---------- Records for the exercise ----------

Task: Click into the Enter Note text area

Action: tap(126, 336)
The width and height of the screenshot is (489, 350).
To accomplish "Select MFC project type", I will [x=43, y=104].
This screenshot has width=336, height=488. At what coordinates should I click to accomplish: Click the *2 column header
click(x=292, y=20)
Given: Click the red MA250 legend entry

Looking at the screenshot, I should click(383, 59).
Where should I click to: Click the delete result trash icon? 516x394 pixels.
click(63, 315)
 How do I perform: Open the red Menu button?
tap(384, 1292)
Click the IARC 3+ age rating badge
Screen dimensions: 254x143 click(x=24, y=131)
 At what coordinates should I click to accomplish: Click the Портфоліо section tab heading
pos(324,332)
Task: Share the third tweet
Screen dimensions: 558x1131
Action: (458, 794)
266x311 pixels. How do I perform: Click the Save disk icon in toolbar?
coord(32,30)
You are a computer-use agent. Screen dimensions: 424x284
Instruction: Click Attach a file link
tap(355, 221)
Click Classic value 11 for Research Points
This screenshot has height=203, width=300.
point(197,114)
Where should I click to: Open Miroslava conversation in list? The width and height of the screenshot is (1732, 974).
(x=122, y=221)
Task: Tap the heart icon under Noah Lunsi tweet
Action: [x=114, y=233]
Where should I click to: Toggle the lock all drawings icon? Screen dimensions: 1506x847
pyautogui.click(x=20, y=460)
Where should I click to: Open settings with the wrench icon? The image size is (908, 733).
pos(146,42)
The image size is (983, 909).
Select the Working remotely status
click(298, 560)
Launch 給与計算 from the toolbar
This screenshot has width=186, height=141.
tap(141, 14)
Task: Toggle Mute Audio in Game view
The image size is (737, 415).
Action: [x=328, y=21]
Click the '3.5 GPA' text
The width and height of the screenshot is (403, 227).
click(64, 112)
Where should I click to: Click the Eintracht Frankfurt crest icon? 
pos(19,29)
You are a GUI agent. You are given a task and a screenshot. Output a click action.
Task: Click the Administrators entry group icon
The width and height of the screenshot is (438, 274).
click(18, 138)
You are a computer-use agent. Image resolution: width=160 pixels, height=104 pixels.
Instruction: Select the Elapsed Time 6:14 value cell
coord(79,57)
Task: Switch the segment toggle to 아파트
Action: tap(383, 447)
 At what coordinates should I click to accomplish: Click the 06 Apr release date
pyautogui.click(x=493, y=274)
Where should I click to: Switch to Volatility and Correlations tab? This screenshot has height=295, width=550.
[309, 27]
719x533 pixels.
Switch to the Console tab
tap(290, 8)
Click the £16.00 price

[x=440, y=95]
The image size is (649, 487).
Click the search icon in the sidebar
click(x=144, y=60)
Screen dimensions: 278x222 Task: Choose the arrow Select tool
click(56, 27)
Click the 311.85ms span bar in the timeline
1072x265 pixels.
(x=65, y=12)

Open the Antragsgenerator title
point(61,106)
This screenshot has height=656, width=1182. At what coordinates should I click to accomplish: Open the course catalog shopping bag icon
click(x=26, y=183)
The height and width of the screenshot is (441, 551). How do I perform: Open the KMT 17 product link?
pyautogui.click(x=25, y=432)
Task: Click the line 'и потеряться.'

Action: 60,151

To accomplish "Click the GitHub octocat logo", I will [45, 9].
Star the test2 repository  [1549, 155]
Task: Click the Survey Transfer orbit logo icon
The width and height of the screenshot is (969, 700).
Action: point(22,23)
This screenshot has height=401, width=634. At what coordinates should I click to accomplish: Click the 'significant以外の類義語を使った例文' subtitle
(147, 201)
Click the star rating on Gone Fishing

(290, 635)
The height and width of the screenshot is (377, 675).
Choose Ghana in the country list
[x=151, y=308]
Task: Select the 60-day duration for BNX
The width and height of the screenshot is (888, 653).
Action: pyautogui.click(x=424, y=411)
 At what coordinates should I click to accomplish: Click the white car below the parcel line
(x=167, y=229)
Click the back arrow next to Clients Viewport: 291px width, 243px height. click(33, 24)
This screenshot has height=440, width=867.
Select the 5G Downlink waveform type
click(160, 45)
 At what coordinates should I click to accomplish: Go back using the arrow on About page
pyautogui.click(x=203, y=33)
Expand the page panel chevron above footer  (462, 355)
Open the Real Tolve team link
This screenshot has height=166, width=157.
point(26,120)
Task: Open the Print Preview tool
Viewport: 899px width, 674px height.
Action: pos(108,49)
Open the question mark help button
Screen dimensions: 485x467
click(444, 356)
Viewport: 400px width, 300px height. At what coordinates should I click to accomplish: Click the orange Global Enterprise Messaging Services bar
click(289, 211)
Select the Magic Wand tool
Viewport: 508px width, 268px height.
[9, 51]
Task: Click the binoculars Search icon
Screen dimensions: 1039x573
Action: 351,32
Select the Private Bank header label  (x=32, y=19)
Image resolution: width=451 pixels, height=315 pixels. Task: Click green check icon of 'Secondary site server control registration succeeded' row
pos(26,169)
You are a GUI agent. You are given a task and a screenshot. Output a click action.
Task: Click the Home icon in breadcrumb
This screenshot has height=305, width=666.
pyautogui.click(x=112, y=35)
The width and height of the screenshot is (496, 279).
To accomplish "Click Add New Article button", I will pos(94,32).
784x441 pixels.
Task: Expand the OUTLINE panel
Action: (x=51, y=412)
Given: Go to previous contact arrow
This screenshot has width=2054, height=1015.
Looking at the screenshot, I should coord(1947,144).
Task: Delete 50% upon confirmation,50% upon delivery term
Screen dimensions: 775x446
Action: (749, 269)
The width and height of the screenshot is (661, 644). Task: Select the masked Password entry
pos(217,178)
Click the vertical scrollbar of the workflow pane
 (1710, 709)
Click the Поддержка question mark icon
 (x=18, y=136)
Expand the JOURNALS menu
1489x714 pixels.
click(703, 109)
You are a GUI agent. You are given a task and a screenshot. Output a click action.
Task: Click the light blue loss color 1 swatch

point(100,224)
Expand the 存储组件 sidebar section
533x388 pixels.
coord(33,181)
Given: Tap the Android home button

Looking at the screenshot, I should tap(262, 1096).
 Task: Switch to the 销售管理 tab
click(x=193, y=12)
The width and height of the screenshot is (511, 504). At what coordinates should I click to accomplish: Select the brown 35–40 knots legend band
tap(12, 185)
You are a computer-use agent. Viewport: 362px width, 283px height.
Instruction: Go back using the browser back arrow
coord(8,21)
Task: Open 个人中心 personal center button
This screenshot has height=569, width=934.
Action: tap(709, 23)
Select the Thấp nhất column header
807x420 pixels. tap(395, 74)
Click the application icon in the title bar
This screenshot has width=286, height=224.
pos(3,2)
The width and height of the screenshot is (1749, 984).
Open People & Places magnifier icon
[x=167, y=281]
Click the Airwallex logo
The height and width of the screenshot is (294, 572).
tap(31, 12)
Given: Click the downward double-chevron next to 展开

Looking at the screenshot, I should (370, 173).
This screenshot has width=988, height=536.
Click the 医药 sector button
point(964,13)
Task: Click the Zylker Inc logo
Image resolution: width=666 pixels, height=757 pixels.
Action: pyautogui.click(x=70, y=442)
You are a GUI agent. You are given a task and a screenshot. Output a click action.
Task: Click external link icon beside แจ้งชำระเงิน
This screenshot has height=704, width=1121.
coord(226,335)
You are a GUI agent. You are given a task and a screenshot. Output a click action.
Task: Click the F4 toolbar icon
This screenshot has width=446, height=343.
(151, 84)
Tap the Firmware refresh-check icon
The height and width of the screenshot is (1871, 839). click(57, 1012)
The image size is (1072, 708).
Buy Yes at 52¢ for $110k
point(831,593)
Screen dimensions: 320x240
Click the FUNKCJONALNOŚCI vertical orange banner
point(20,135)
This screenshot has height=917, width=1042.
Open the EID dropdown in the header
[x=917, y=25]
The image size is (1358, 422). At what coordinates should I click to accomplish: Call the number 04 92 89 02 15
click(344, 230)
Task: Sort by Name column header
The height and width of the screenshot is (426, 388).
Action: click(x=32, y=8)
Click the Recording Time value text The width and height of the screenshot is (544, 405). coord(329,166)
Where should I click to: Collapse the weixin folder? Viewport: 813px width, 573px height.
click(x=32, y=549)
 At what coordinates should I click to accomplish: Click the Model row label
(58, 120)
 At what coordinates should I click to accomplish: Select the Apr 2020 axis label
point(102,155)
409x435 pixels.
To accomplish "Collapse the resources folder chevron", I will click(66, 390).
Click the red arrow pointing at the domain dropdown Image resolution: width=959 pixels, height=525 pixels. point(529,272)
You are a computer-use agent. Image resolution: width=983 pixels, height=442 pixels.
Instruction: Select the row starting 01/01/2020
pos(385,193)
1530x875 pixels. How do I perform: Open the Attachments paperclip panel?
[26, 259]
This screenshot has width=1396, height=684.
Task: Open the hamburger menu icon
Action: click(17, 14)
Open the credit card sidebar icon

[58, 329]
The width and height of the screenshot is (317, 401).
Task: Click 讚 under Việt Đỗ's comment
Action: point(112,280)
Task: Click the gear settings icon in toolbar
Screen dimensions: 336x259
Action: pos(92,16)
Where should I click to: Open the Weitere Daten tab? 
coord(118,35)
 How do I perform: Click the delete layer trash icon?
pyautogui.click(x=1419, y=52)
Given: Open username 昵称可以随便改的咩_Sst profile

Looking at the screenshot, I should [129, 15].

----------

-- What the task asks --
Revise the part of the records that opens with the line containing "Viewport: 400px width, 300px" and closes with the line containing "pyautogui.click(x=112, y=35)", changing "icon" to "symbol" and leaving everything else as it is. Give back only those lines.

-- Result of the task --
Viewport: 400px width, 300px height. At what coordinates should I click to accomplish: Click the orange Global Enterprise Messaging Services bar
click(289, 211)
Select the Magic Wand tool
Viewport: 508px width, 268px height.
[9, 51]
Task: Click the binoculars Search symbol
Screen dimensions: 1039x573
Action: 351,32
Select the Private Bank header label  (x=32, y=19)
Image resolution: width=451 pixels, height=315 pixels. Task: Click green check symbol of 'Secondary site server control registration succeeded' row
pos(26,169)
You are a GUI agent. You are given a task and a screenshot. Output a click action.
Task: Click the Home symbol in breadcrumb
This screenshot has height=305, width=666.
pyautogui.click(x=112, y=35)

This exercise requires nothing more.